Как я и предполагал, Артуро бросил якорь посередине бухты, чтобы держаться подальше от собак. Его посудина перегородила всю бухту. Так что, чтобы причалить к берегу, мне приходится аккуратно огибать «Луч».
– Славная девушка, – говорит Артуро, прохаживаясь вдоль борта своего катера и внимательно следя за нашими движениями. Кажется, он думает, что от нас чего угодно можно ожидать: вдруг возьмем и нападем на него?
– Славная бородка, – в тон ему отвечаю я.
Он потирает щетину на физиономии и обнажает зубы в ослепительной улыбке:
– Да уж, ты дал мне достаточно времени, чтобы отрастить ее!
– Ты же сам говорил, что отпуск тебе не повредит.
– Отпуск! – смеется Артура – Меня так давно не было в офисе, что там, должно быть, решили, что я либо умер, либо меня уволили. Ты хоть знаешь, что уже август на дворе?
Я отрицательно качаю головой и удивляюсь тому, насколько неважным для меня сделалось время.
– Какой сегодня день? – спрашиваю я.
– Вторник, второе августа.
– Питер! – предупреждает Элизабет с носовой части.

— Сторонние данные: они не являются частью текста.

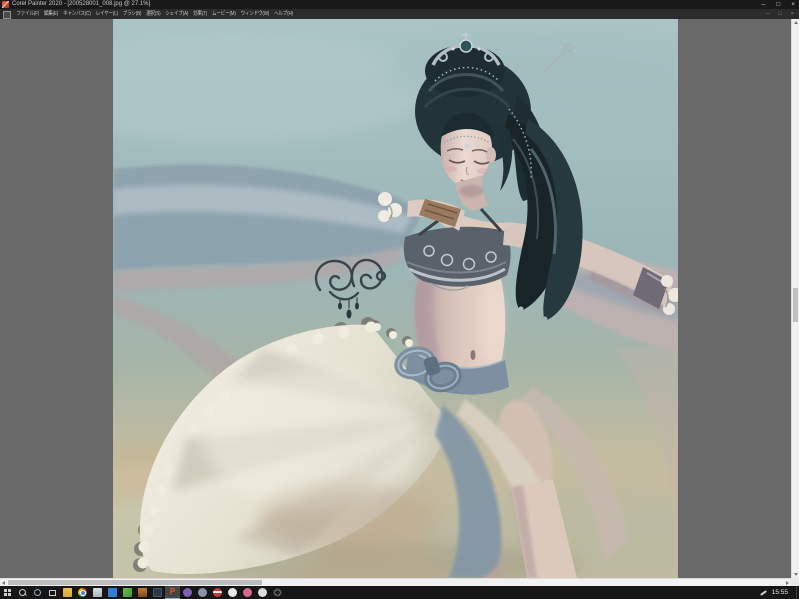 This screenshot has height=599, width=799. What do you see at coordinates (396, 582) in the screenshot?
I see `horizontal-scrollbar` at bounding box center [396, 582].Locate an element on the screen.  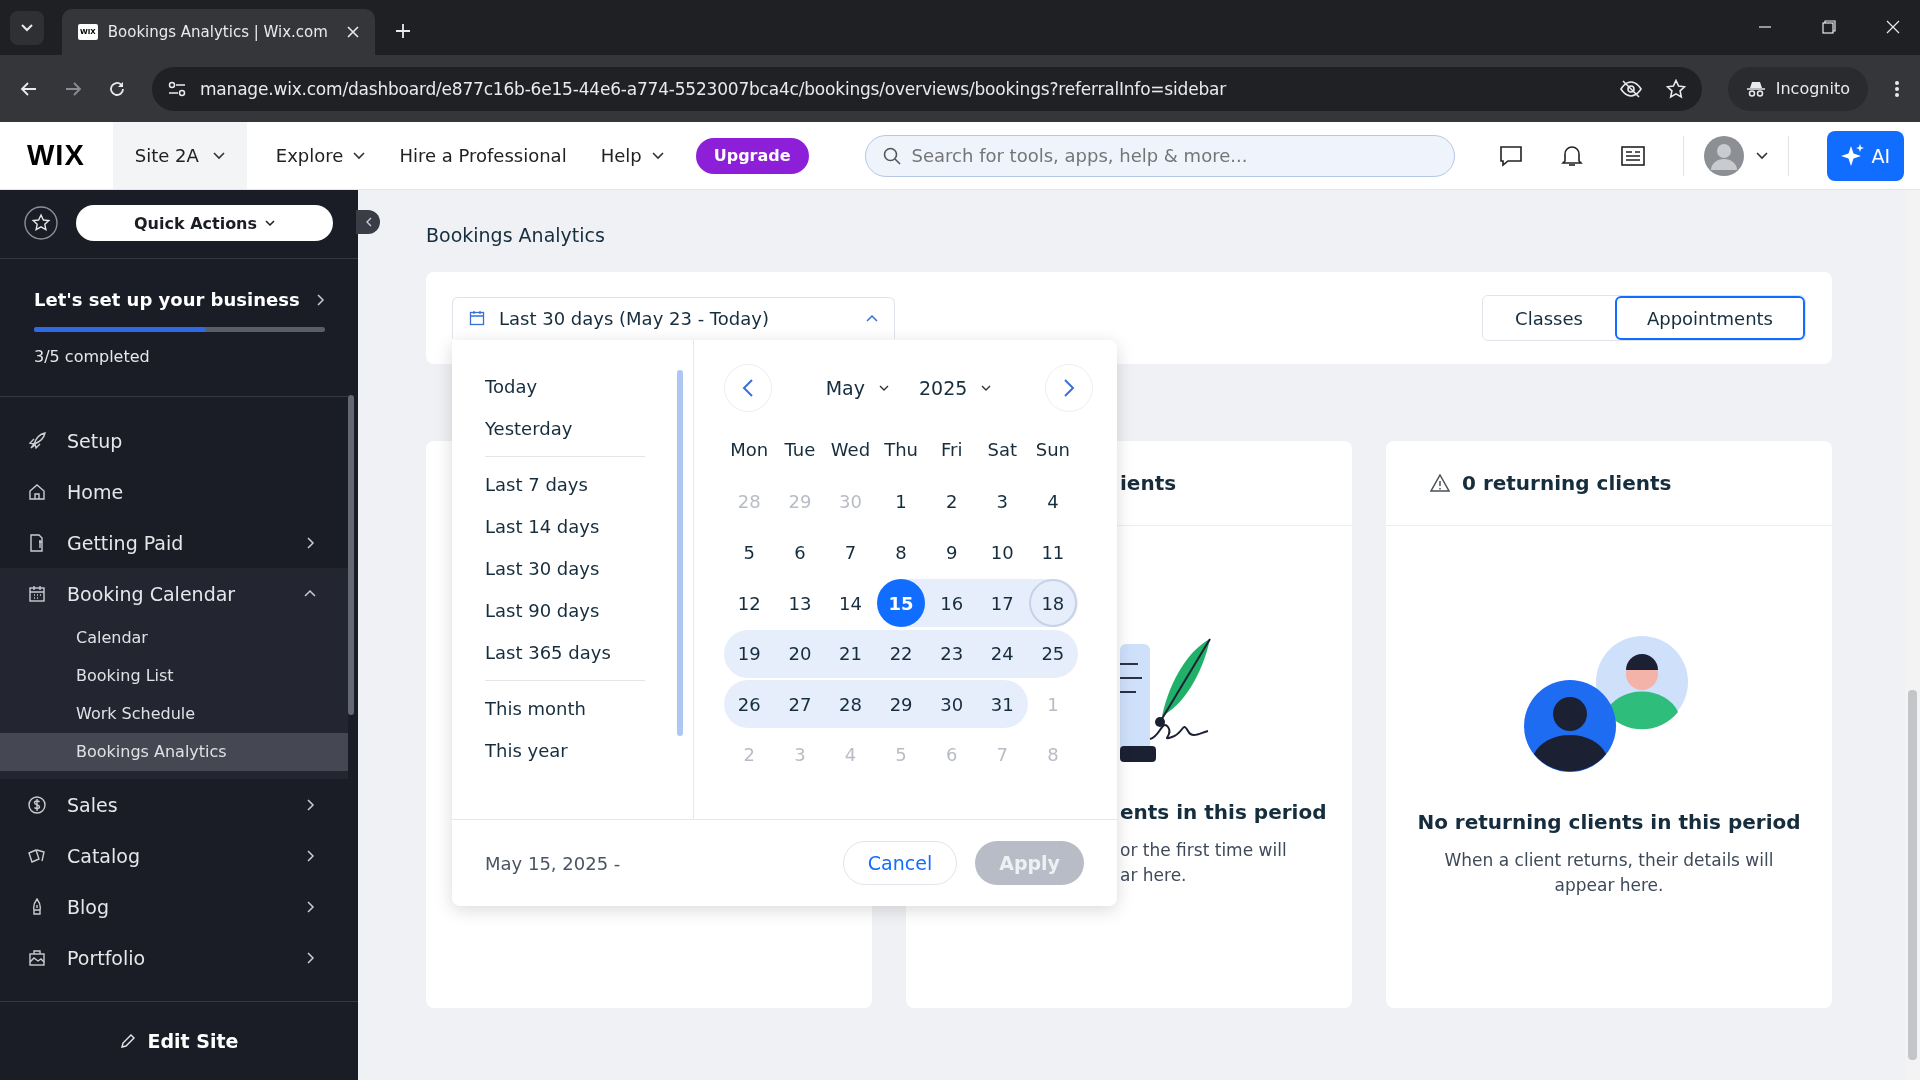
search-icon is located at coordinates (892, 156).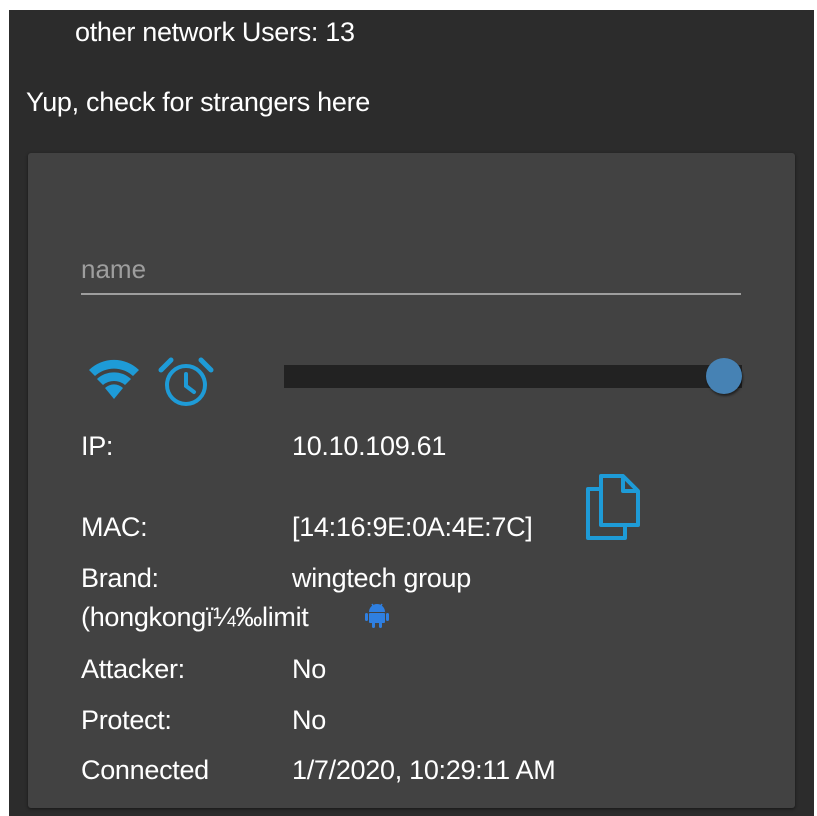 This screenshot has width=817, height=816. Describe the element at coordinates (145, 770) in the screenshot. I see `connected-label: Connected` at that location.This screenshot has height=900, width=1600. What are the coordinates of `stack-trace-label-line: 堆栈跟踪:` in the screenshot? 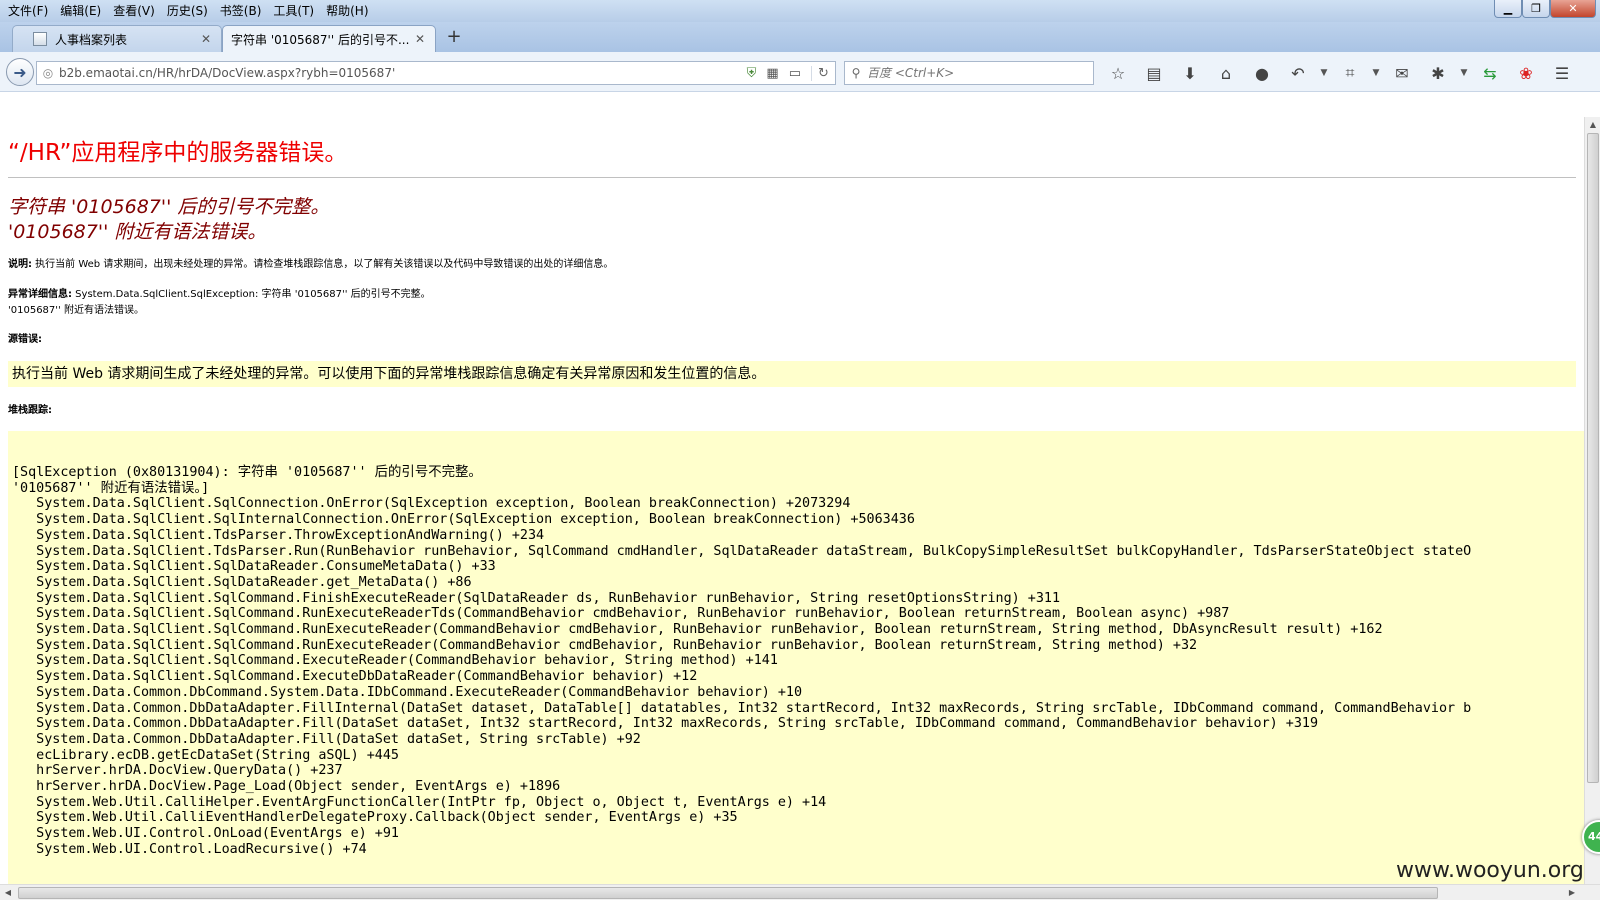 It's located at (30, 411).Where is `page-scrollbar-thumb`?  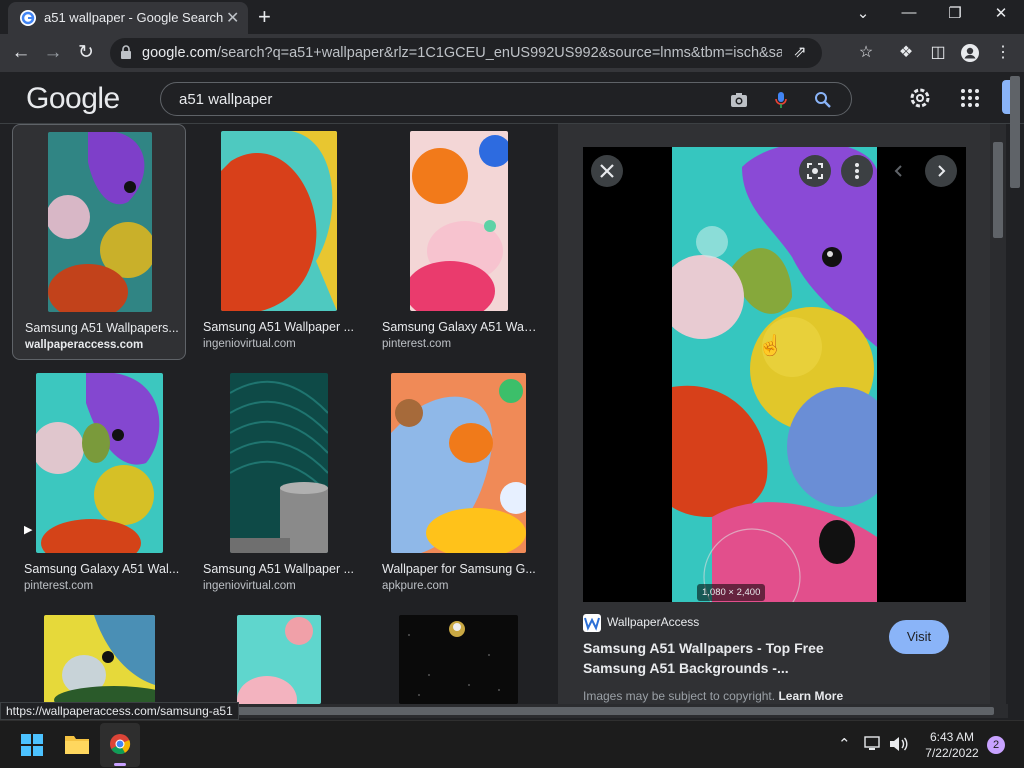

Я смотрю вперед и вижу, что мы плывем слишком быстро. Замедляю ход, чтобы, причалив, не стукнуться носом о пристань. Элизабет – на посту, со свернутым канатом в руке. Она терпеливо ждет, когда можно будет спрыгнуть на сушу и пришвартовать лодку. Рубец, Шрам и еще с полдюжины рычащих собак поджидают нас на пристани. Их лапы широко расставлены, зубы оскалены, хвосты напряжены.
– Ты уверен, что ей ничего не грозит? – спрашивает Артуро из своей лодки.
Элизабет оборачивается и смотрит на него так, как будто от него воняет тухлой рыбой. Внезапно она резко, пронзительно свистит, и собаки мгновенно убираются с пристани. Мы с ней смеемся, глядя, как Артуро заливается краской.